*** Begin section ***
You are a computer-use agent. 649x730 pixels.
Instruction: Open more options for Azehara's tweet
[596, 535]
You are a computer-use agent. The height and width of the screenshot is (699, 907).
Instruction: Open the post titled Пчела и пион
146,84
*** End section ***
*** Begin section ***
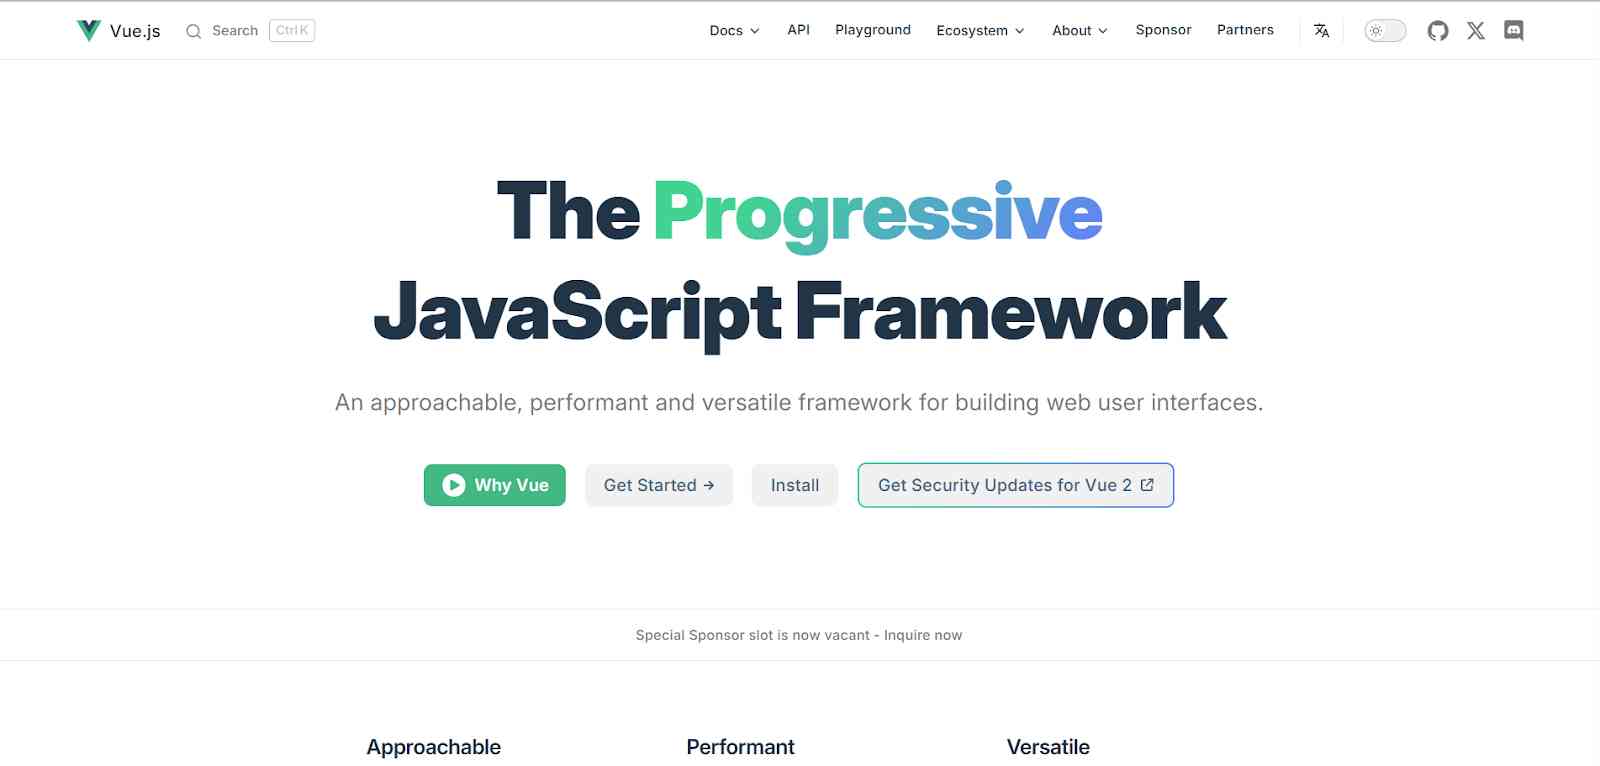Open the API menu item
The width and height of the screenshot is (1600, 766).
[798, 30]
*** End section ***
*** Begin section ***
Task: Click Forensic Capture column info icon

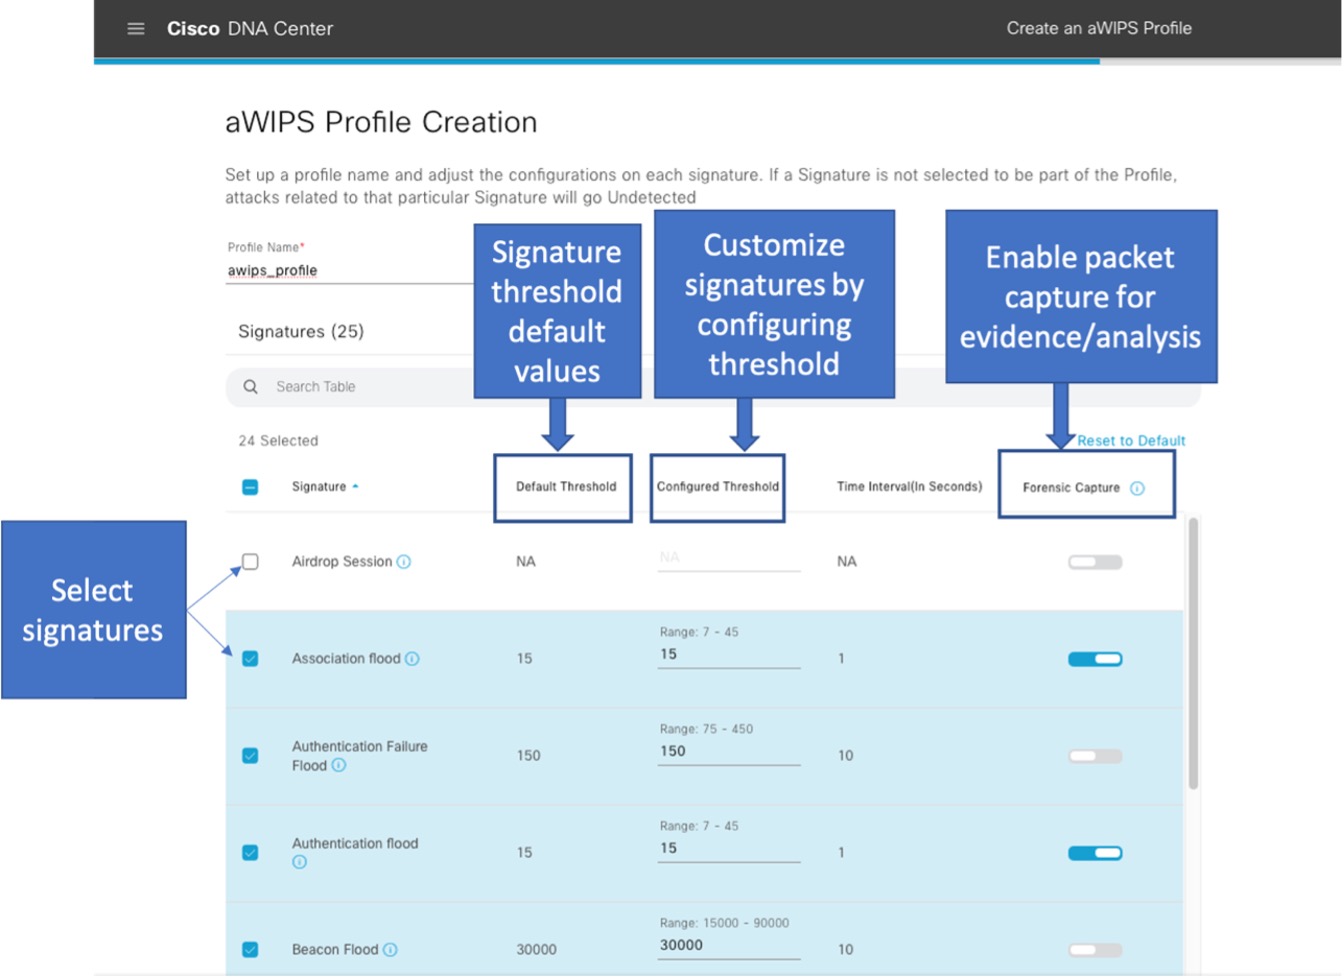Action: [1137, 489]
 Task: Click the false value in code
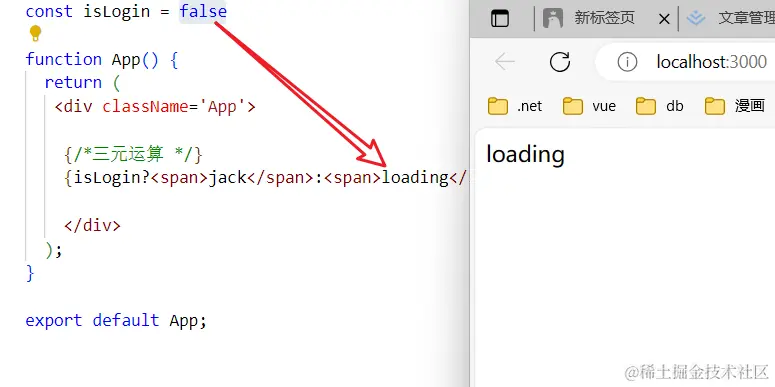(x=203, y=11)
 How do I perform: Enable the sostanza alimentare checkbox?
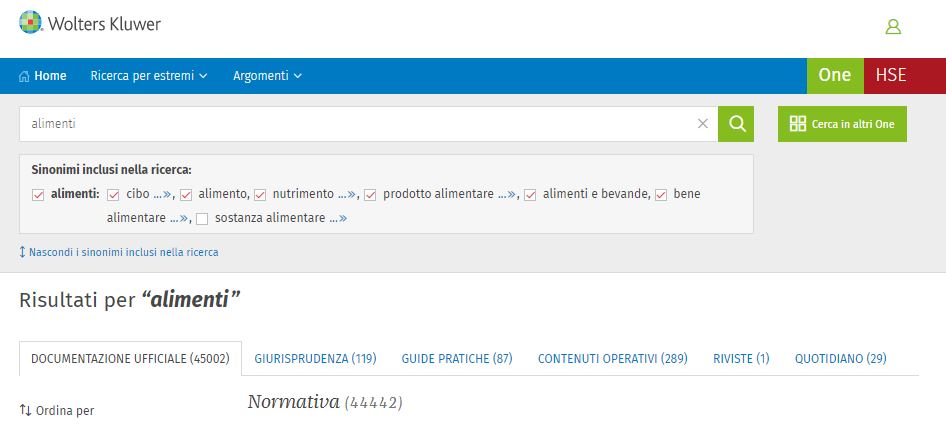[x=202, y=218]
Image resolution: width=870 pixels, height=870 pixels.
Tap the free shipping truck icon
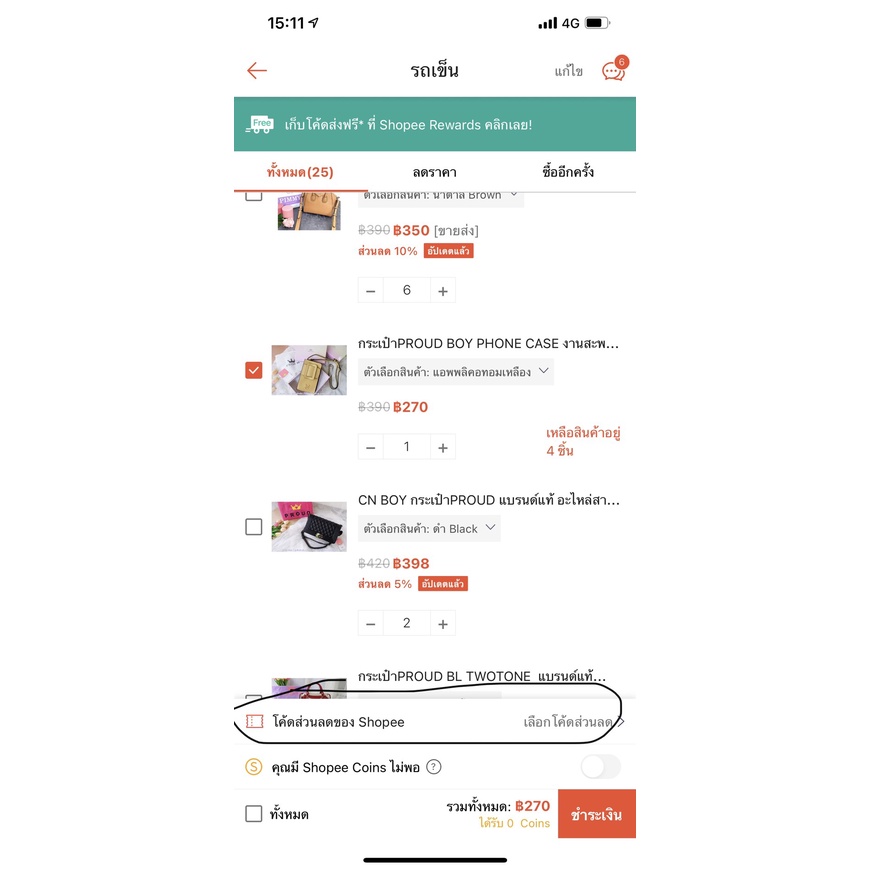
*** End section ***
* **What you have to do**: The exact lines of the material above starting at the one that contains "Image resolution: width=870" and ending at the one that contains "Tap the free shipping truck icon" are what to retype; leave out everything else.

* **Task solution**:
Image resolution: width=870 pixels, height=870 pixels.
Tap the free shipping truck icon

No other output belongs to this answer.